The three fan-out steps run in parallel. The collect step joins their outputs with --- separators. The synthesize step receives the combined output.

Example 4: Iterative Refinement (Loop)

An agent refines a draft until it meets a quality bar.

{
  "name": "iterative-refinement",
  "description": "Refine a document until approved or max iterations reached",
  "steps": [
    {
      "name": "first-draft",
      "agent_name": "writer",
      "prompt": "Write a first draft about: {{input}}",
      "mode": "sequential",
      "timeout_secs": 120,
      "output_var": "draft"
    },
    {
      "name": "review-and-refine",
      "agent_name": "code-reviewer",
      "prompt": "Review this draft. If it meets quality standards, respond with APPROVED at the start. Otherwise, provide specific feedback and a revised version:\n\n{{input}}",
      "mode": "loop",
      "max_iterations": 4,
      "until": "APPROVED",
      "timeout_secs": 180,
      "error_mode": "retry",
      "max_retries": 1
    }
  ]
}

The loop runs the reviewer up to 4 times.

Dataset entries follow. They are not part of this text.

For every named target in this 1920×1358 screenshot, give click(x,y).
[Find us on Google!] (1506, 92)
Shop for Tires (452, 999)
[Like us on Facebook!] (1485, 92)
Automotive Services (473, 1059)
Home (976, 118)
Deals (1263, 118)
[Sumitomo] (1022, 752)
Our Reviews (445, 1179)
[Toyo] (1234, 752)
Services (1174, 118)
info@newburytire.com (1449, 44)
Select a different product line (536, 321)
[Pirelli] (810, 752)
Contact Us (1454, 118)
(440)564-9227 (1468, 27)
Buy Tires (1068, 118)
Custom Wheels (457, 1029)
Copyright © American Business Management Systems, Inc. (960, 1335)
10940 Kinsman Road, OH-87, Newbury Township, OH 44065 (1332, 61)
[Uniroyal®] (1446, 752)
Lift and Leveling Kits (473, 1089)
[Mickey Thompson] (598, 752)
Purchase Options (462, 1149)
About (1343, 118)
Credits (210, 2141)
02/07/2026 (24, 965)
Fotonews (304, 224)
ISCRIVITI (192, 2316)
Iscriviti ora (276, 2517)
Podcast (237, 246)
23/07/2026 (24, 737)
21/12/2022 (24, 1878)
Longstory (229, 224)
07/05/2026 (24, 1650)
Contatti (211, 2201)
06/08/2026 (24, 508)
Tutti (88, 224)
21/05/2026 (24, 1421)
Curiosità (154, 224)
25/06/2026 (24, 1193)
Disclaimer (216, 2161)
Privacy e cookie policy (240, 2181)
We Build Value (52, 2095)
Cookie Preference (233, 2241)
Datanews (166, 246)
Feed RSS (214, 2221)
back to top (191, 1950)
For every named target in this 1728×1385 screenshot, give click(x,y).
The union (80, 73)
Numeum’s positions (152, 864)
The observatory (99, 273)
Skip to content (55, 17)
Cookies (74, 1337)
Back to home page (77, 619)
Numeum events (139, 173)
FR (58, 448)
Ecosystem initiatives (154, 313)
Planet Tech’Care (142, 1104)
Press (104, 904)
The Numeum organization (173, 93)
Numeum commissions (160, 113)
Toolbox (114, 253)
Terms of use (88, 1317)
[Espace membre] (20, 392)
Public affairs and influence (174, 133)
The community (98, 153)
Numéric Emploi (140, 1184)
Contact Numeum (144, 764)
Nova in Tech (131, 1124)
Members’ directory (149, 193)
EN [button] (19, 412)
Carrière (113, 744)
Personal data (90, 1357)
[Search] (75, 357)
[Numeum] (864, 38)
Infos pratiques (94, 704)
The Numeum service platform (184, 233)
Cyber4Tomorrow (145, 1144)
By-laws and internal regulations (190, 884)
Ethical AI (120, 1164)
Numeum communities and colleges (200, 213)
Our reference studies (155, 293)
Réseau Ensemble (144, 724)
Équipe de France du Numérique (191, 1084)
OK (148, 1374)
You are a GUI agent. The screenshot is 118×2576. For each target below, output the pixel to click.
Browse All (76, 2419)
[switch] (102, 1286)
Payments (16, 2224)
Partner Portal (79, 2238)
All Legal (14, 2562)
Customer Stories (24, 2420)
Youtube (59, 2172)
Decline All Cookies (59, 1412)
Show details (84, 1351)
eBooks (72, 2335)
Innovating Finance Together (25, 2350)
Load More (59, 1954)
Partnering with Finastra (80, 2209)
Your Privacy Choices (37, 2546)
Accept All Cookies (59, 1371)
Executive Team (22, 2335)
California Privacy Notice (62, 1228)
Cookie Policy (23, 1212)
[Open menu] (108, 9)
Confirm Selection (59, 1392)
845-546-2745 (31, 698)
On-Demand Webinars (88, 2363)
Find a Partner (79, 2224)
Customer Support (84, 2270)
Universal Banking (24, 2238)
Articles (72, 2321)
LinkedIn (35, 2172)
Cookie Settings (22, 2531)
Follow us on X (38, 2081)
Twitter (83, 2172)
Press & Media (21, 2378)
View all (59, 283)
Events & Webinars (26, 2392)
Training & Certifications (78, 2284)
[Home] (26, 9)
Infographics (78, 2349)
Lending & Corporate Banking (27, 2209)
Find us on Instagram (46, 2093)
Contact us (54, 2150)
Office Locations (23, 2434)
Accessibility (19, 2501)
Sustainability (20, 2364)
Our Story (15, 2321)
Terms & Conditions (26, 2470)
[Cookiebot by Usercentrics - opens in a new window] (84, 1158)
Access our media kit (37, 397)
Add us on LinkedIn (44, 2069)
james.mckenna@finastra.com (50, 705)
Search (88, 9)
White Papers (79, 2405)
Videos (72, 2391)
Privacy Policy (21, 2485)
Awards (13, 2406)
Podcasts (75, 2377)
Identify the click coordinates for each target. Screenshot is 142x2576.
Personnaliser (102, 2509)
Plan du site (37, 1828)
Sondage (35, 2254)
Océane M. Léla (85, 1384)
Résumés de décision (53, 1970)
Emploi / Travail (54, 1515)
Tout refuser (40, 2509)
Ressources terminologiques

Each iteration receives the previous iteration's output as {{input}}. Once the reviewer includes "APPROVED" in its response, the loop terminates early.


Trigger Engine

The trigger engine (librefang-kernel/src/triggers.rs) provides event-driven automation. Triggers watch the kernel's event bus and automatically send messages to agents when matching events arrive.

Core Types

Rust typeDescription
TriggerId(Uuid)Unique identifier for a trigger.
TriggerA registered trigger: agent, pattern, prompt template, fire count, limits.
TriggerPatternEnum defining which events to match.
TriggerEngineThe engine: DashMap-backed concurrent storage with agent-to-trigger index.

Trigger Definition

pub struct Trigger {
    pub id: TriggerId,
    pub agent_id: AgentId,         // Which agent receives the message
    pub pattern: TriggerPattern,   // What events to match
    pub prompt_template: String,   // Template with {{event}} placeholder
    pub enabled: bool,             // Can be toggled on/off
    pub created_at: DateTime<Utc>,
    pub fire_count: u64,           // How many times it has fired
    pub max_fires: u64,            // 0 = unlimited
}

Event Patterns

The TriggerPattern enum supports 9 matching modes:

PatternJSONDescription
All"all"Matches every event (wildcard).
Lifecycle"lifecycle"Matches any lifecycle event (spawned, started, terminated, etc.).
AgentSpawned{"agent_spawned": {"name_pattern": "coder"}}Matches when an agent with a name containing name_pattern is spawned. Use "*" for any agent.
AgentTerminated"agent_terminated"Matches when any agent terminates or crashes.
System"system"Matches any system event (health checks, quota warnings, etc.).
SystemKeyword{"system_keyword": {"keyword": "quota"}}Matches system events whose debug representation contains the keyword (case-insensitive).
MemoryUpdate"memory_update"Matches any memory change event.
MemoryKeyPattern{"memory_key_pattern": {"key_pattern": "config"}}Matches memory updates where the key contains key_pattern. Use "*" for any key.
ContentMatch{"content_match": {"substring": "error"}}Matches any event whose human-readable description contains the substring (case-insensitive).

Pattern Matching Details

The matches_pattern function determines how each pattern evaluates:

  • All: Always returns true.
  • Lifecycle: Checks EventPayload::Lifecycle(_).
  • AgentSpawned: Checks for LifecycleEvent::Spawned where name.contains(name_pattern) or name_pattern == "*".
  • AgentTerminated: Checks for LifecycleEvent::Terminated or LifecycleEvent::Crashed.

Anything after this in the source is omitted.